' ' Cinema Romantico: The 2nd Annual Prigge's (Top 5 Performances of 2006)

Thursday, February 01, 2007

The 2nd Annual Prigge's (Top 5 Performances of 2006)

"One scene is all it takes for audiences to realize they're in the presence of one of Those Performances, the ones people talk about deep, deep into the fabulous muck of awards season and beyond." - Michael Phillips

These words come from a recent Chicago Tribune article regarding potential Oscar nominees and I could not agree with them more strenuously. Therefore I thought it would be a fantastic idea to sum up the 5 best performances from the year that was 2006 by listing a particular scene from each actor's turn that clued me into the fact I was witnessing one of Those Performances. And there is no disputing the fact each one listed below was indeed one of Those.

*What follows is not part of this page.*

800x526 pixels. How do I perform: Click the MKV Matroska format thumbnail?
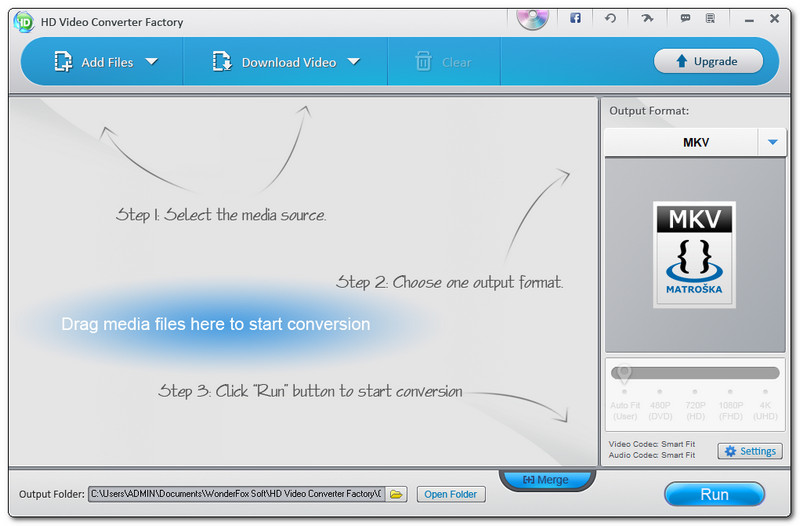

1. Morgan Freeman, "10 Items or Less". In the opening scene of the film the Nameless Actor played by Freeman is being driven to a grocery store in order to do some research for a potential movie role by an overzealous member of the film crew. The crew member is convinced Freeman's Actor did a book-on-tape of a particular movie (I don't want to give away the movie) and plays him a snippet of it. But no, says the Actor, that is not him. He wouldn't read it the way the person actually on the tape reads it. He then proceeds to give his interpretation of the book-on-tape. And at this moment - not more than a couple minutes into the movie - you already realize you're witnessing the finest acting turn of the year. The common misconception is comedic acting cannot be commanding, not like dramatic acting. In this film Freeman proves otherwise.

2. Leonardo DiCaprio, "Blood Diamond". Midway through the Jennifer Connelly character asks DiCaprio's South African mercenary Danny Archer about his parents. Most actors would go in the wrong direction. They would seethe with rage, play it over-the-top, show how the anger still burns. But DiCaprio shrugs, even chuckles, takes a drink. He is indifferent now. He long since put that behind him. Great choice. Great performance.

3. Meryl Streep, "A Prairie Home Companion". As one half of The Johnson Girls singing duo, Streep and her sister (Lily Tomlin) are introducing their first song of the night on the radio show which shares the movie's name. It is a song about the mighty Mississippi River. Streep explains how their mother would sing it all the time because of how much she loved it. "She had a smile as wide as the Mississippi." Pause. "You know, down at the mouth." Most actors would not only screw up the timing of that line but would oversell the punchline. But Streep pauses for the perfect length and delivers the capper matter-of-factly. She has reached the take-for-granted stage but her talent should never be taken for granted.

4. Kate Winslet, "Little Children". Sarah is engaged in an affair with Brad. She asks what his wife looks like. "A knockout," he says. And one morning Sarah decides to park her car outside Brad's house in order to catch a glimpse of his wife. Brad and his wife (played by Jennifer Connelly) leave the house. Seeing that his wife is indeed a knockout, Sarah freaks out in the front seat. Okay, so what do we need to feel here? Well, we kind of need to feel bad for Sarah since we sort of want her to be happy. But we also need to feel sad for her since, you know, she's parked outside the house of the married man she's having an affair and, hey, she's married, too. So you kinda' don't want to like her because of this level she's stooped to but you do want to like her because, come on, we've all had moments of desperation. And then you realize Winslet has convinced you of all this. And so then you wonder how in the world she managed to do that. And then you remember it's because she's the best there is.

5. Sacha Baron Cohen, "Talladega Nights: The Ballad of Ricky Bobby". "As French Formula One driver Jean Girard he threatens Ricky Bobby himself with defeat in an upcoming race. But Ricky Bobby's right-hand man Cal Naughton Jr. responds by saying, "Shake and bake" - the duo's racing motto. He then repeats it. And repeats it again. "It's nonsense!" hollers Girard. Now watch the delivery of this line closely. He's not merely yelling it because the scripts tells him he's supposed to yell it but because his character has tried to understand what this "shake and bake" means, has come up empty and is truly confused and put off by whatever it may mean. Most comedic actors let their own persona upstage up the character. Cohen doesn't. That's what sets him apart.